OBJECTIVE:
Retype the items word for word, from the line containing "is (652, 696)." through the line containing "pyautogui.click(x=493, y=691)", both lines included.

Items from a pointing dataset

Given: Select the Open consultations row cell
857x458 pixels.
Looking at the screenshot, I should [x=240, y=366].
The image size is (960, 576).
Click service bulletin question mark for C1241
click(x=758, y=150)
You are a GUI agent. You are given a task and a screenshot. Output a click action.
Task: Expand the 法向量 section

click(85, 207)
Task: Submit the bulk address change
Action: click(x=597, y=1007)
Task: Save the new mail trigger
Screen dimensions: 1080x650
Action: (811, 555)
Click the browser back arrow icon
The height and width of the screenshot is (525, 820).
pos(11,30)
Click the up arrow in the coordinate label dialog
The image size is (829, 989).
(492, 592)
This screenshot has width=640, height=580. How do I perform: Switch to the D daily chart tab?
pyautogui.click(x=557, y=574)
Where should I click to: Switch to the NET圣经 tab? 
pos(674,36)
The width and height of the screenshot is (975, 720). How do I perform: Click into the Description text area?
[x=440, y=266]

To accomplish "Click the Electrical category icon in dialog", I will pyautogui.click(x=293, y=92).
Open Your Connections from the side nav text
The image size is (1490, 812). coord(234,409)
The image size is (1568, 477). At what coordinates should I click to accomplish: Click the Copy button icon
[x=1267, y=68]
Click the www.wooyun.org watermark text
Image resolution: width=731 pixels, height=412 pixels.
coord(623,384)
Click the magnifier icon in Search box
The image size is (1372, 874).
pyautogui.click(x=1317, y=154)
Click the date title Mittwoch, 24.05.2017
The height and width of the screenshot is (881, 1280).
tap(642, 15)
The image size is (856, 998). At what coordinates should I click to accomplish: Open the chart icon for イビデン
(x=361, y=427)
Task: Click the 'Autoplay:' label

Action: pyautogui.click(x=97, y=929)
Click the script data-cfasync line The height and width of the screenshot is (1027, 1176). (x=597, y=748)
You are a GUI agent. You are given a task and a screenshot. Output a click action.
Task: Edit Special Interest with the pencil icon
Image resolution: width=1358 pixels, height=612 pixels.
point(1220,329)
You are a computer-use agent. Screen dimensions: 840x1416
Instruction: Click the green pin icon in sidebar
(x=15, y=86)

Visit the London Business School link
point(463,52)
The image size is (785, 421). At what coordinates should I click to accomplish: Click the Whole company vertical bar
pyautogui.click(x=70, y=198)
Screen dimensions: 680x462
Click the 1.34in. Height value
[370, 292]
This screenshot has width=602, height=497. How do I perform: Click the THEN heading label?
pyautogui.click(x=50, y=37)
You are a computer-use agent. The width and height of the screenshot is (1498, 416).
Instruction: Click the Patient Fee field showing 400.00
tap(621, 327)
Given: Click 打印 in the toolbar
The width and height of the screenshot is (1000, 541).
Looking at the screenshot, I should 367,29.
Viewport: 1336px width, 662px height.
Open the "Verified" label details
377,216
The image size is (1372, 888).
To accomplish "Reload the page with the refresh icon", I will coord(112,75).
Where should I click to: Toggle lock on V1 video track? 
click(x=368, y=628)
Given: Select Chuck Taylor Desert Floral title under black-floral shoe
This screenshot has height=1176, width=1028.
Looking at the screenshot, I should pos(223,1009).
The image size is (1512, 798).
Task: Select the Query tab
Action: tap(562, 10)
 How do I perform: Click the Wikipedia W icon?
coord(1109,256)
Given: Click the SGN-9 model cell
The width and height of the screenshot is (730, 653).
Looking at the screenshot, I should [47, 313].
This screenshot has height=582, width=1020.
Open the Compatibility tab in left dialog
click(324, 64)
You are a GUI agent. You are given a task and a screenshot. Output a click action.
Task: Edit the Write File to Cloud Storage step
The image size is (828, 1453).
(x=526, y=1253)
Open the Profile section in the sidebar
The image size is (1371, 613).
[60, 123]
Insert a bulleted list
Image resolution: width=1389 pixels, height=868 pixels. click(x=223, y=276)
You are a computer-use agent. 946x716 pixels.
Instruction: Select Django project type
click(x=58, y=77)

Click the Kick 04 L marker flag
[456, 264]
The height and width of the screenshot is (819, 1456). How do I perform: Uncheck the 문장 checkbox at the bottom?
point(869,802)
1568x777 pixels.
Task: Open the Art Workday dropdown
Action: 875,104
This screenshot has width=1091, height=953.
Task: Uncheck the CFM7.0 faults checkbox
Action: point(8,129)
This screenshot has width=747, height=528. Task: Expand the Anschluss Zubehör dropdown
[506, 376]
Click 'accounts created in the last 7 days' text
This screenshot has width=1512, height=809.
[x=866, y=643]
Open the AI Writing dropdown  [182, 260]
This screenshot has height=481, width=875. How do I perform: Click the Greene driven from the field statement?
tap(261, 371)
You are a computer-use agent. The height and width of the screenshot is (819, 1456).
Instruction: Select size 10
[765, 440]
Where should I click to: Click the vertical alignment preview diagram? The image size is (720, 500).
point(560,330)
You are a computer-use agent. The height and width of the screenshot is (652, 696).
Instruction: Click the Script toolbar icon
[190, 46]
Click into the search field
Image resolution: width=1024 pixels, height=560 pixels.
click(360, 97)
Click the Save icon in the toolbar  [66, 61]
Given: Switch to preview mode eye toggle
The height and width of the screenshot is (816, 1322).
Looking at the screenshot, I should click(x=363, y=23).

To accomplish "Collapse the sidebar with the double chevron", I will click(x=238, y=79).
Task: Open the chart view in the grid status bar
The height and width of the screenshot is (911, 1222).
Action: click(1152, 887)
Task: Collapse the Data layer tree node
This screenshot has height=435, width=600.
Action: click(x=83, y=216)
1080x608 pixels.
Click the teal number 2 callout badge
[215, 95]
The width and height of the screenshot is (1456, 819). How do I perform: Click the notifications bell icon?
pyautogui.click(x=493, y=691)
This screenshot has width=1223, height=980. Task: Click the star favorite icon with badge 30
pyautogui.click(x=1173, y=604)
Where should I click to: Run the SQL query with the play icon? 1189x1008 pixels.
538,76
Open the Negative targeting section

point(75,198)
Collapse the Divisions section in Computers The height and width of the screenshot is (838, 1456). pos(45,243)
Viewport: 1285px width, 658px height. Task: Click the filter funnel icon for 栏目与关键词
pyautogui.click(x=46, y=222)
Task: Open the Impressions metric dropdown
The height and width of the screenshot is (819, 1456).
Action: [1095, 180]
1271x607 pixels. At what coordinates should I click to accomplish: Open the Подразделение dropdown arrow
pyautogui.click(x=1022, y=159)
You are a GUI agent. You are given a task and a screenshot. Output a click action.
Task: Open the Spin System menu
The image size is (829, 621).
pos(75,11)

RESPONSE FOR THIS EXERCISE:
You are a computer-use agent. The height and width of the screenshot is (652, 696).
Instruction: Click the Script toolbar icon
[190, 46]
Click into the search field
Image resolution: width=1024 pixels, height=560 pixels.
click(360, 97)
Click the Save icon in the toolbar  [66, 61]
Given: Switch to preview mode eye toggle
The height and width of the screenshot is (816, 1322).
Looking at the screenshot, I should click(x=363, y=23).

To accomplish "Collapse the sidebar with the double chevron", I will click(x=238, y=79).
Task: Open the chart view in the grid status bar
The height and width of the screenshot is (911, 1222).
Action: click(1152, 887)
Task: Collapse the Data layer tree node
This screenshot has height=435, width=600.
Action: click(x=83, y=216)
1080x608 pixels.
Click the teal number 2 callout badge
[215, 95]
The width and height of the screenshot is (1456, 819). How do I perform: Click the notifications bell icon?
pyautogui.click(x=493, y=691)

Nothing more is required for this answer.